> _Problems to solve_
a) Before the listing comes a write-up on finding the maximum number of elements in a subset. Decide whether each statement below agrees with that write-up, answering yes or no and quoting the words of the write-up that settle it: (i) the array [2,4,8,4,2] fits the required pattern; (ii) the center element of the pattern needs to appear only once; (iii) a pattern longer than [x] requires at least two occurrences of x.
b) Continue the write-up on finding the maximum number of elements in a subset, picking up after its last sentence.

> _Selection_
┄┄┄┄┄┄┄┄┄┄┄┄┄┄┄┄┄┄┄┄

Find the Maximum Number of Elements in Subset

Problem Description

Given an array of positive integers, we need to choose a subset of elements such that after reordering, they form a symmetric “power‐chain” array that follows the pattern: [x, x², x⁴, …, x^(k/2), x^(k), x^(k/2), …, x⁴, x², x] where k is any non-negative power of 2. In other words, aside from the single element case, the pattern requires that the first element appears twice (as the first and last element), the second element appears twice, and so on—with the “middle” element only appearing once. For example, [2,4,16,4,2] and [3,9,3] are valid while [2,4,8,4,2] is not. The goal is to return the maximum number of elements a subset can have while still being able to order them to fit this pattern.

Key Insights

• The valid pattern is symmetric with paired elements on both sides except possibly the center.
• If we pick a base x, to form a valid pattern longer than just [x] (length 1), we need at least two occurrences of x.
• The chain is generated by repeatedly squaring the previous element. For a chain starting with x, the next required element is x²; then (x²)² = x⁴; and so on.
• For each extension step (beyond the very last element), the element used in the symmetric pair must appear at least twice, whereas the center element only needs to appear once.
• We can compute the maximum chain length from each candidate base x (using frequency counts) and then return the maximum over all bases.

┄┄┄┄┄┄┄┄┄┄┄┄┄┄┄┄┄┄┄┄

> _Data excerpt_
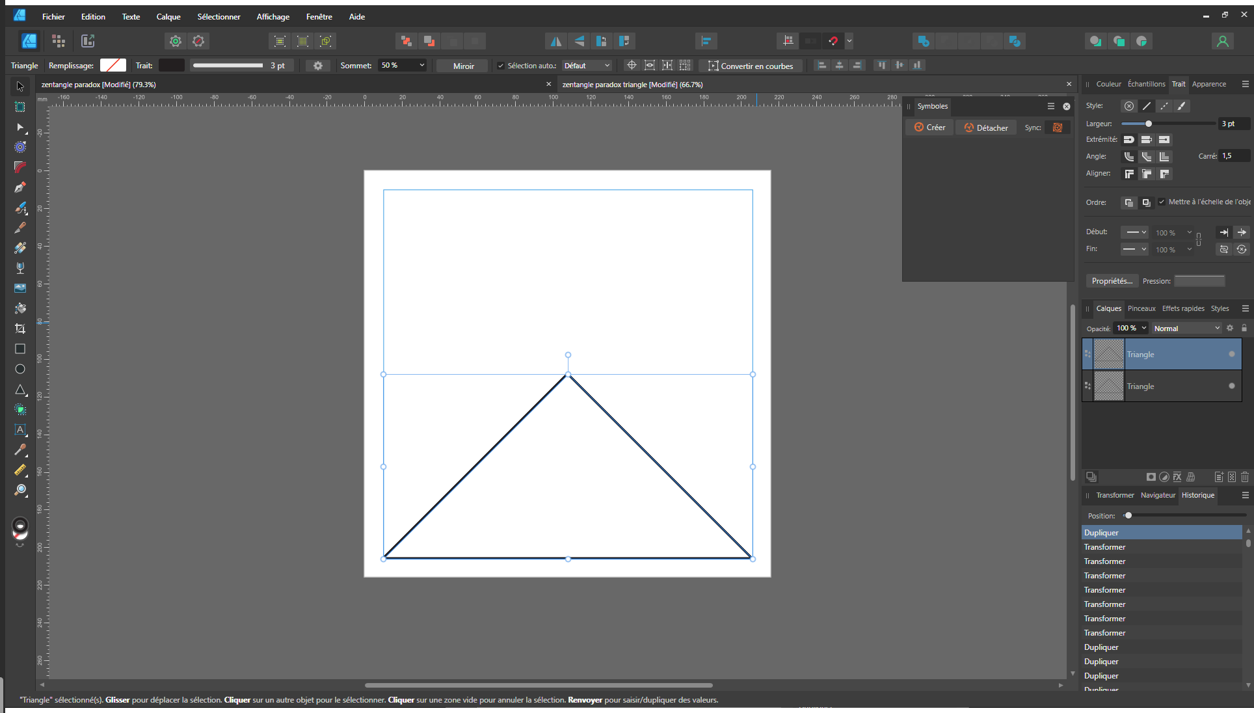Pick the Artistic Text tool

┄┄┄┄┄┄┄┄┄┄┄┄┄┄┄┄┄┄┄┄

> _Task-by-task results_
a)
(i) No: "while [2,4,8,4,2] is not"
(ii) Yes: "whereas the center element only needs to appear once"
(iii) Yes: "we need at least two occurrences of x"

b)
Space and Time Complexity

Time Complexity: O(n * log(max(nums))) – We iterate over each unique element from the array (O(n)) and for each, we potentially extend the chain in a logarithmic number of steps with respect to the magnitude of values. Space Complexity: O(n) – For storing the frequency count of the numbers.

Solution

We use a frequency map (hash table) to count occurrences of each number. For each unique number x in the array:

1. A chain of length 1 (i.e. just [x]) is always valid if x appears at least once.
2. To extend the chain into a valid pattern (e.g., [x, x², x]), x must appear at least twice and x² must exist in the map.
3. Once we have a chain of length 3, each further extension requires that the current “middle” number (say, y) appears at least twice (since it will appear in symmetric positions) and that y² exists, so that the pattern can be extended by two.
4. We update the maximum chain length over all possible starting x values. The algorithm then returns this maximum chain length as the answer.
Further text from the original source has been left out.